If we have the double integral
$\displaystyle \int_0^\infty \int_0^{x/\sqrt{t}}\exp\bigg (-\frac{y^2}{2}\bigg)dydt$, where $x > 0$
We get inequalities:
$0 \le t < \infty$ and $0 \le y \le \frac{x}{\sqrt{t}} \implies 0 \le t < \infty $ and $0 \le t \le \frac{x^2}{y^2}$
The inner integral will then be $\int_0^{x^2/y^2}\exp(-y^2/2)dt$.
The answer to the change will be:
$\displaystyle \int_0^\infty \int_0^{x/\sqrt{t}}\exp\bigg (-\frac{y^2}{2}\bigg)dydt = \int_0^\infty \int_0^{x^2/y^2}\exp\bigg (-\frac{y^2}{2}\bigg)dtdy $
My question is why does the limit of integration for $y$ become $0$ to $\infty$?

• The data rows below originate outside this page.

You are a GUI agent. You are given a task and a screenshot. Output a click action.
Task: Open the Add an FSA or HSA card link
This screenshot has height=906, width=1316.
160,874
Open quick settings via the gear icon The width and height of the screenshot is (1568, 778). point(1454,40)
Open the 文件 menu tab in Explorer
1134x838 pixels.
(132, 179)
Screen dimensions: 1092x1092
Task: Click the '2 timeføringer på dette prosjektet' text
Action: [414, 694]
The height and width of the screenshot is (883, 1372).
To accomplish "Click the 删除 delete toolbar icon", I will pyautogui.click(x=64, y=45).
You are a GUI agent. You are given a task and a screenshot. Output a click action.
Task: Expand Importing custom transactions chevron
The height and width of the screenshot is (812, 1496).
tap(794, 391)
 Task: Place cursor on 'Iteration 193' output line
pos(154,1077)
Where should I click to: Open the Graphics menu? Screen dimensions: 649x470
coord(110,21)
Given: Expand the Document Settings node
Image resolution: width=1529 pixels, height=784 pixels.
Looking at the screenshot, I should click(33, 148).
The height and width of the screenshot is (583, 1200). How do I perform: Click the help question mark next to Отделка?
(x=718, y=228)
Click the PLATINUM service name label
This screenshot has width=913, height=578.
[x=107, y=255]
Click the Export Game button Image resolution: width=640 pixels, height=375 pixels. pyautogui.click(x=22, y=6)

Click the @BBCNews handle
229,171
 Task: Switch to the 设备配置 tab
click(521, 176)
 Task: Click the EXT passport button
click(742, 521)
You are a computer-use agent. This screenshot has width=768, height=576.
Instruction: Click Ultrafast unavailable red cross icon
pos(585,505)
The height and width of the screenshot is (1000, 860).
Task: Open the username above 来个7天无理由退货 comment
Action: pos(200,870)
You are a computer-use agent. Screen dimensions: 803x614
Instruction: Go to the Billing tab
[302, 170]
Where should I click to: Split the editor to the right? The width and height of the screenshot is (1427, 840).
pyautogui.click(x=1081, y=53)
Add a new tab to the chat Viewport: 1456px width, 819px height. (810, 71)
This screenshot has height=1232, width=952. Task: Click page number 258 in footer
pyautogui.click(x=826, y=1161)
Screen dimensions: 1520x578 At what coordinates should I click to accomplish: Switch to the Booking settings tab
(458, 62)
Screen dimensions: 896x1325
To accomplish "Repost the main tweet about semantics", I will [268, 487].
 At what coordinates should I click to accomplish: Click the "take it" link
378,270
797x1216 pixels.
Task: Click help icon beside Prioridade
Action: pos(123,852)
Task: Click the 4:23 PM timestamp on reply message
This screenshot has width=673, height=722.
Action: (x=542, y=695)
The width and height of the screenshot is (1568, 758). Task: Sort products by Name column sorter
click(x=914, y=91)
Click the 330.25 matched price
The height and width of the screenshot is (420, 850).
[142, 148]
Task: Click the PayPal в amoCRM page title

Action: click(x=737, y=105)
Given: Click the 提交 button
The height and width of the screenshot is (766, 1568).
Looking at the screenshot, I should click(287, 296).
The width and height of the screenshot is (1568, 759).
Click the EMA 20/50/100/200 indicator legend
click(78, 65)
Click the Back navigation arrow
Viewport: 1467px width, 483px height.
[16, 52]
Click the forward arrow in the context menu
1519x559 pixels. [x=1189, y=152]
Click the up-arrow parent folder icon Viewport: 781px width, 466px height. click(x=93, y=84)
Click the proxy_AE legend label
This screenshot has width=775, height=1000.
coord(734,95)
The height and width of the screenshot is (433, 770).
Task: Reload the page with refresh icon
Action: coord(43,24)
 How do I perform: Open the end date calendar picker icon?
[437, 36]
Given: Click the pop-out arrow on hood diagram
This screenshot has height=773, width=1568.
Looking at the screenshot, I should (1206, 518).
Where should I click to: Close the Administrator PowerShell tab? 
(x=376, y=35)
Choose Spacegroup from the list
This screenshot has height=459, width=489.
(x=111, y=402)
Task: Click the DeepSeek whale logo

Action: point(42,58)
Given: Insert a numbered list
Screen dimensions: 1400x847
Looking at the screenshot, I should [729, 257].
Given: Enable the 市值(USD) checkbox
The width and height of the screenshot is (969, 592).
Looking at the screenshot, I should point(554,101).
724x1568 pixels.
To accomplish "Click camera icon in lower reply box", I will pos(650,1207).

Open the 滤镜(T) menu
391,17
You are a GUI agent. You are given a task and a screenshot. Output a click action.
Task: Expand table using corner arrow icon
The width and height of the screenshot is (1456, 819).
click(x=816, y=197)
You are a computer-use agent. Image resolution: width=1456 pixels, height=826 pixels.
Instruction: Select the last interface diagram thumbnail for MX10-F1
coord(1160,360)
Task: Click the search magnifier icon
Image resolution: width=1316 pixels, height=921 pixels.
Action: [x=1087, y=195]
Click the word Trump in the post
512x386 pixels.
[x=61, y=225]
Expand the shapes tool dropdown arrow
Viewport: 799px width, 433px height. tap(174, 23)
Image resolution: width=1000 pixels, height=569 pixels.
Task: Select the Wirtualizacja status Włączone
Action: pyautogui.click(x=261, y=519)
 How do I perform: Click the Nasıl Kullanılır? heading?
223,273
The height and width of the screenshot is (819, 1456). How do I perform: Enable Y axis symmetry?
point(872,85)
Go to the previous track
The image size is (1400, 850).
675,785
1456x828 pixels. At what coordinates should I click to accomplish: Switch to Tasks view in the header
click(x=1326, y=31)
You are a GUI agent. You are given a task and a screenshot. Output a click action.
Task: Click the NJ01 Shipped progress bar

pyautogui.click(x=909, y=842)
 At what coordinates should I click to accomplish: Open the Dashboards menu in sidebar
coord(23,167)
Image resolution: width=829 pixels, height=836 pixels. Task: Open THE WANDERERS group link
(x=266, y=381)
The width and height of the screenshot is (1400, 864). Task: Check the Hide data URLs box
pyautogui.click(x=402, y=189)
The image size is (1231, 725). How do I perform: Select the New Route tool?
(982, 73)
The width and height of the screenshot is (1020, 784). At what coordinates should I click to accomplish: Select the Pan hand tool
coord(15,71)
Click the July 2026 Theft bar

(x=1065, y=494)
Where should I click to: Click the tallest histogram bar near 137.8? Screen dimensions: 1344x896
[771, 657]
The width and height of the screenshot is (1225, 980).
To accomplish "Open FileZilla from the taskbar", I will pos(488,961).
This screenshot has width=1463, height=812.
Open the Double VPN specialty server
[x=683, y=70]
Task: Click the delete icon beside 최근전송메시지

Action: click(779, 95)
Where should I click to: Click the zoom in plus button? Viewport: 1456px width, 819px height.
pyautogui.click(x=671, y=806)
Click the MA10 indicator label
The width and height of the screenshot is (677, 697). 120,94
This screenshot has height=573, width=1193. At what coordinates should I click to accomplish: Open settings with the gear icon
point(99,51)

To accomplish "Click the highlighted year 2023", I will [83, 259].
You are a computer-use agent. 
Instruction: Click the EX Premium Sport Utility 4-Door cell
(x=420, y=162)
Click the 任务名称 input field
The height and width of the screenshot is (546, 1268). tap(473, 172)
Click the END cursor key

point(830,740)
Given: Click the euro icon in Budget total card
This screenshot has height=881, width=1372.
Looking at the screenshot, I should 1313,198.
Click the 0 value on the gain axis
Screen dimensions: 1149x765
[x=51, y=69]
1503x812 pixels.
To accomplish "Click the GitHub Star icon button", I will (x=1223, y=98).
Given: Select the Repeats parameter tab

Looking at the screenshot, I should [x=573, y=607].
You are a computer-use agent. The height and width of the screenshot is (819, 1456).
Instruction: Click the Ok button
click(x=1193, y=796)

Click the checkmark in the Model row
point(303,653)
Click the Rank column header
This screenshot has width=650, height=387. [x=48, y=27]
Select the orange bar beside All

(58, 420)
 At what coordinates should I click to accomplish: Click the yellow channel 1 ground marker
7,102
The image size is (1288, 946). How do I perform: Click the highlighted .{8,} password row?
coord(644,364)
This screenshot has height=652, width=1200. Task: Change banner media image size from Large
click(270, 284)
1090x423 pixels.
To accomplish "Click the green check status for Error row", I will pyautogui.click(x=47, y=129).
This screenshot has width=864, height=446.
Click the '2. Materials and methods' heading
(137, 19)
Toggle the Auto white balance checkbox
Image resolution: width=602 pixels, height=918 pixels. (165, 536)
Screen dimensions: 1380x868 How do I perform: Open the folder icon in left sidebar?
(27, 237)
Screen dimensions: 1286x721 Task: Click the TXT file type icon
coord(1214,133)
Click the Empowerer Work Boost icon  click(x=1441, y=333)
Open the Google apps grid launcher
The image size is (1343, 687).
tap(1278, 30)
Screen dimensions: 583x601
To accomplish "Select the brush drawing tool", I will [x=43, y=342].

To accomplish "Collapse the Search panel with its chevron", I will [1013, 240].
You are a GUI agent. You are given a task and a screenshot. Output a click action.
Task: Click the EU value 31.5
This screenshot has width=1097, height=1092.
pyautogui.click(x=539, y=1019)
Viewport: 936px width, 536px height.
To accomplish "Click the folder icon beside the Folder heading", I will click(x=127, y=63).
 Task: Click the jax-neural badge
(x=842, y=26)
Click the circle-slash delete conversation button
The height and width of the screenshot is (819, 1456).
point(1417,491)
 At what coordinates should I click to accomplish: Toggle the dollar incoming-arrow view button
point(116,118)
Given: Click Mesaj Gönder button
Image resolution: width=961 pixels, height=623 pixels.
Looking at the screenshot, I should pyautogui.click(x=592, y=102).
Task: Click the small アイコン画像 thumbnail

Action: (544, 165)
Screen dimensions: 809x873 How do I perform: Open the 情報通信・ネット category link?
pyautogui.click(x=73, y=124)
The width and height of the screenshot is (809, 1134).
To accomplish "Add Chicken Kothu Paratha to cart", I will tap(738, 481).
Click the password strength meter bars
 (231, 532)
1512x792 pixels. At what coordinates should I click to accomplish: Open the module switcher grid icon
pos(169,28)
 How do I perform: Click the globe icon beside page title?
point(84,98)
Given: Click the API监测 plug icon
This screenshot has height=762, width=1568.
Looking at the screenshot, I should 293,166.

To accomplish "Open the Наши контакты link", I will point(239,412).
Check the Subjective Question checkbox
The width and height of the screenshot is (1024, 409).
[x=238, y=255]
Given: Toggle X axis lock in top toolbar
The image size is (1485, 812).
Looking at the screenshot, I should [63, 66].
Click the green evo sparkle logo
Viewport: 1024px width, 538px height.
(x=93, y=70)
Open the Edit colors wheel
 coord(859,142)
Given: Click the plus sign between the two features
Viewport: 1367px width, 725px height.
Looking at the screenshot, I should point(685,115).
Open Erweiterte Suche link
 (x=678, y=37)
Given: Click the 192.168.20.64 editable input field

Using the comment by @ancientmathematician :
WLOG let $x = 1$ as $x > 0$. Using the bounding curves $t$-axis, $y-$axis and $ty^2 = x^2$. And conditions $0 \le t < \infty, 0 \le y \le \frac{x}{\sqrt{t}}$
To get the limits of integration for $y$, let $t$ be fixed. Then
$y^2=\frac{1}{t}$ and letting $t \to \infty$ we get $y^2 \to 0$ and letting $t \to 0$ we get $y^2 \to \infty$
And we know $y \ge 0$ from the conditions above thus $0 \le y < \infty$ in the change-of-order.